In the market Monday, we had a very tightly controlled decline that was part of an often used strategy to reverse market sell offs. From the beginning of the day, on a Monday, the market is allowed to sell lower and continue to decline until about halfway through the third 120 minute candle which is where that mysterious force we all know well hits the Index ETFs and the futures like a hurricane and drives them up to convert the third 120 minute candle into a reversal hammer.
By doing this on a Monday, this also changes the weekly candle to a hammer since that day's trading is the only trading for the week and it also changes the daily candle to a reversal hammer as the third 120 minute bar closes. When the fourth 120 minute bar opens at 3:30 pm it actually only lasts thirty minutes and during that last half hour the intraday only shorts cover causing that bar to go green into the close preserving the hammer reversal candle on the week, day, and third 120 minute bar. This is a technique used often through the Bernanke years and has become a fixture during Yellen's reign too. With just thirty minutes of intense buying of the Index ETFs and the futures, anytime between 1:30 and 3:30 pm EST, they can produce triple reversal hammers which the bulls dream about, especially when they happen at a lower channel line which is exactly where it happened Monday.
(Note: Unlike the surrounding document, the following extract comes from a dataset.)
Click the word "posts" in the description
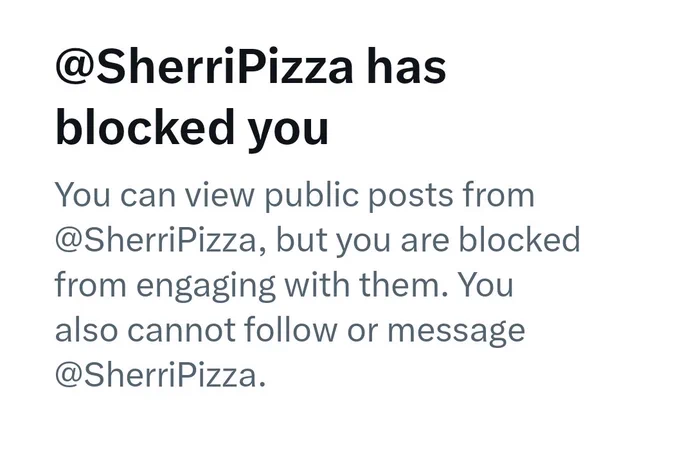 tap(410, 197)
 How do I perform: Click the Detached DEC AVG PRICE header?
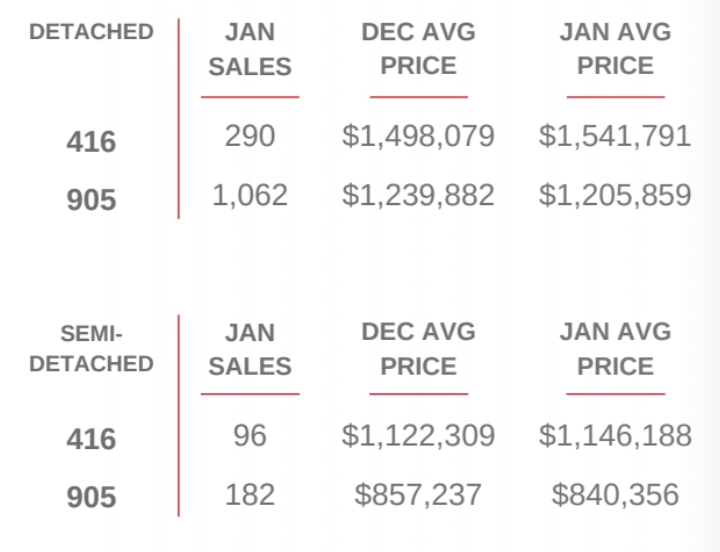point(418,49)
The week, day, and 120 candles for the S&P are directly to the right of its channel chart and accordingly on the lower Nasdaq chart.
click on image to enlarge
This is it bulls, the friendly force that has been at your back for years now has carefully crafted one of the best setups possible for a multi day bounce. It's not going to happen by itself, the bulls will have to put their money where their mouth is right here and now or they will have missed a golden opportunity to at least back test S&P 2000.